Where everybody knows your name
It seems clear that well-run pubs are much more than places that simply sell the ‘demon drink’; they’re a hotbed of creativity – a melting pot of individuals; a snapshot of society; folk with different political or religious beliefs and sexual orientation coming together simply to enjoy each other’s company. Your local is a place where you belong and ‘where everybody knows your name’. And if they don’t a good bartender will soon find out as they will be the person you can talk to, in confidence and without judgement, when you’ve had a bad day and no-one else will listen. Indeed perhaps instead of being furloughed professional bartenders should be employed by the NHS as counsellors!
In summary, the current argument from some corners of social media that we can do without pubs ignores the role they’ve held in society for hundreds of years and the jobs they create in the supply chain. Let’s hope the Governments (UK and Scottish) fully appreciate the value pubs add to the tourist industry and economy. For example a major part of the experience for an overseas tourist visiting Scotland is to spend time in a traditional pub sampling local beers and spirits. Imagine if our visitors return to discover many of our most famous and unique Scottish pubs closed for good and all they can find are faceless plastic chains selling the same imported lager they can find in any British town…and without the chat from the bar staff. It also seems more than a tad hypocritical to hold our whisky up as one of our greatest exports while not currently allowing customers in Scotland’s Capital City to savour an after-dinner dram at their favourite restaurant or bar before toddling off to bed in the wee sma’ hours…just after 6pm.

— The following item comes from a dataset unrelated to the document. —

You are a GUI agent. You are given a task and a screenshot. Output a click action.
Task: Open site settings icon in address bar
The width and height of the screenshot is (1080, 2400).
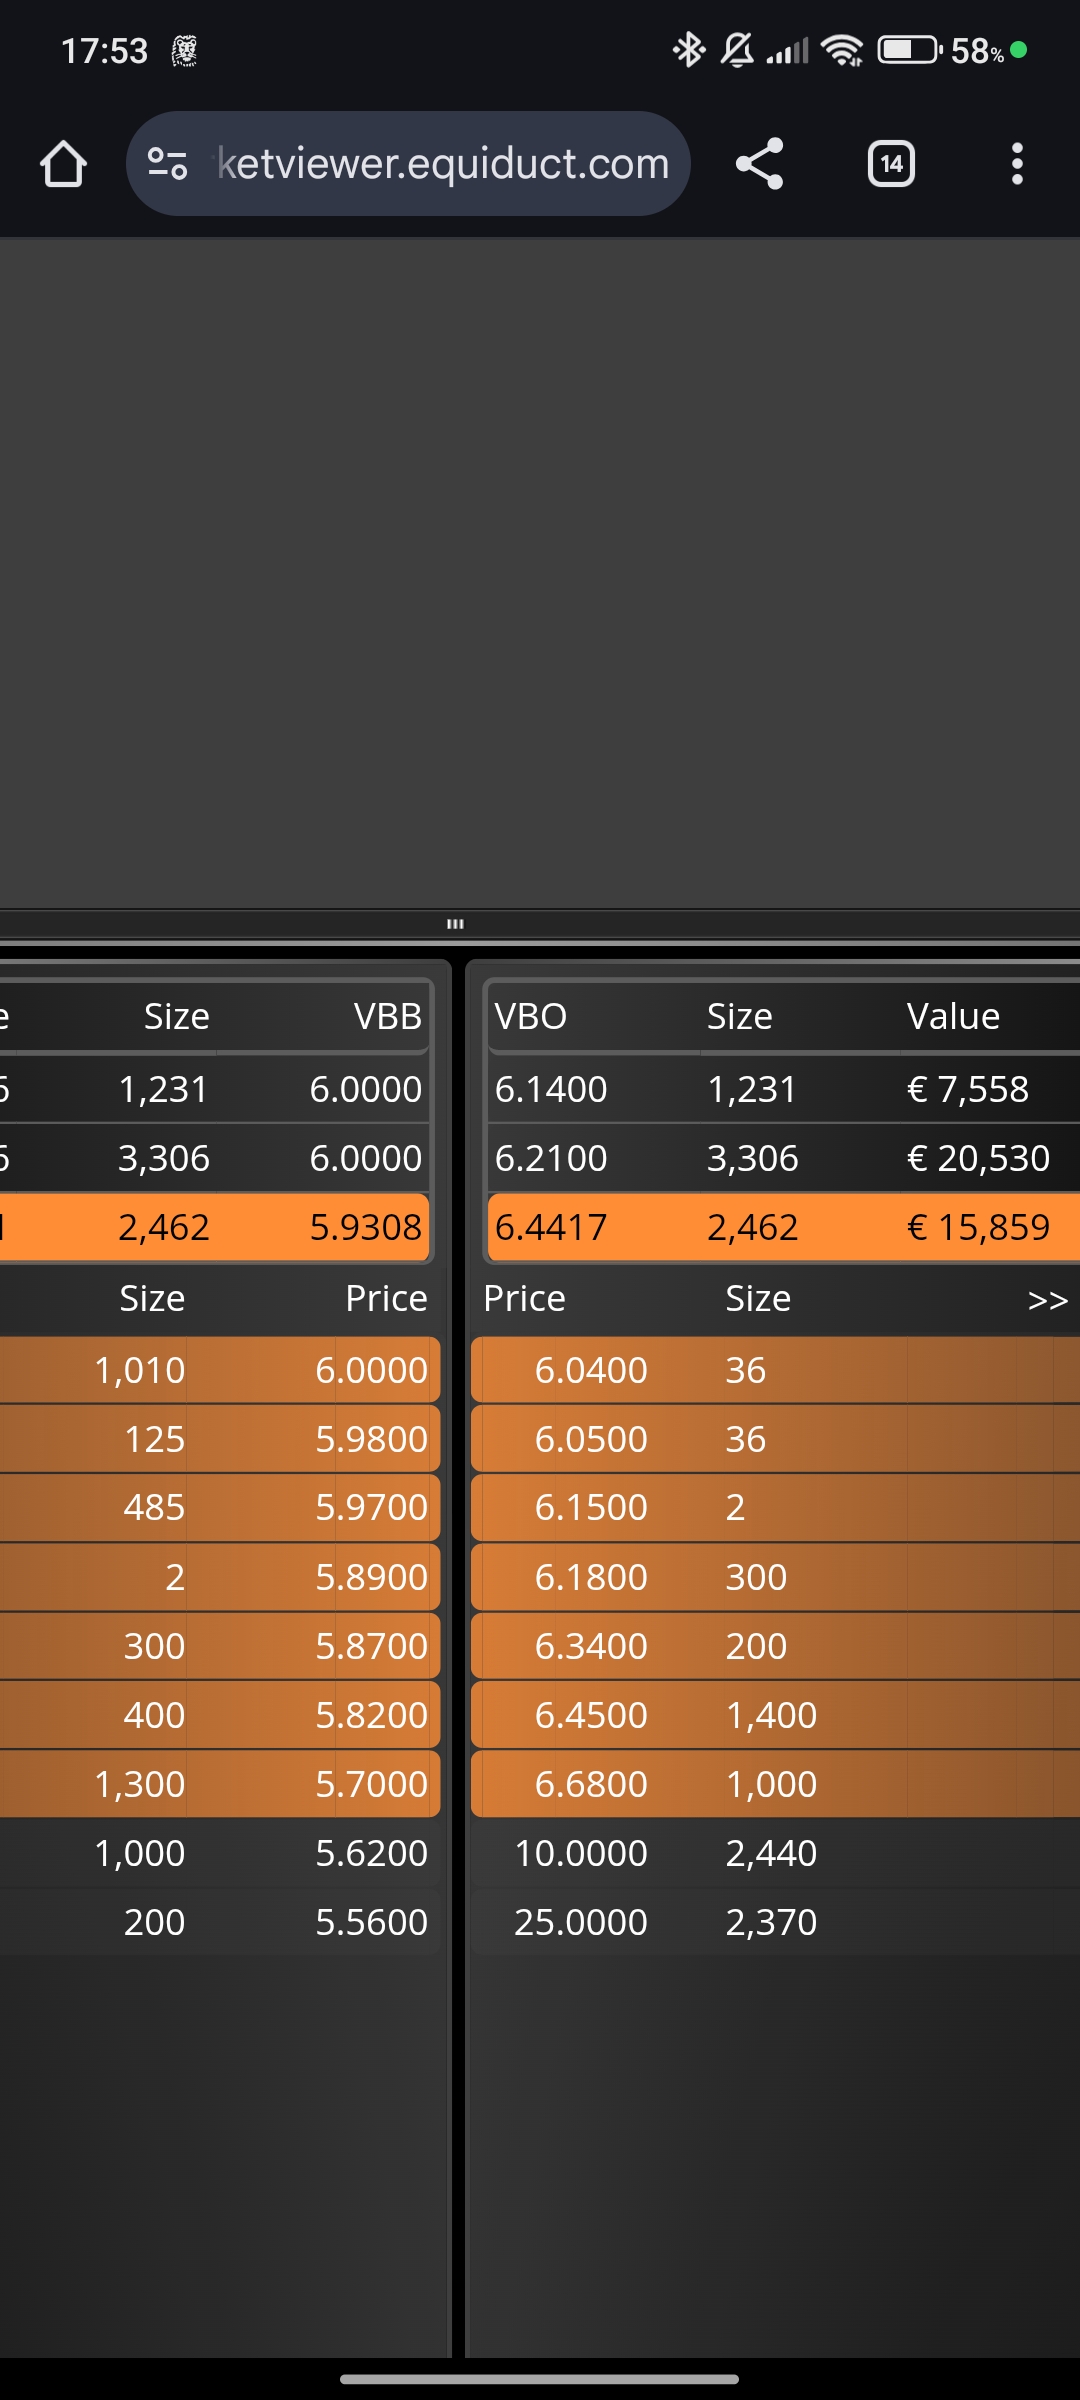pyautogui.click(x=167, y=163)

So, instead of the current blanket ban on pubs, more needs to be done by the Scottish Government to get behind the local bars and support those who have gone above and beyond the tick sheet to keep customers and workers safe…and come down hard on those who haven’t, so we can open up again properly, and safely when the time comes, before many responsibly run pubs disappear for good. As Del Boy once said while sipping a cocktail in the Nag’s Head, “Oeuf sur la plat… you know it makes sense!”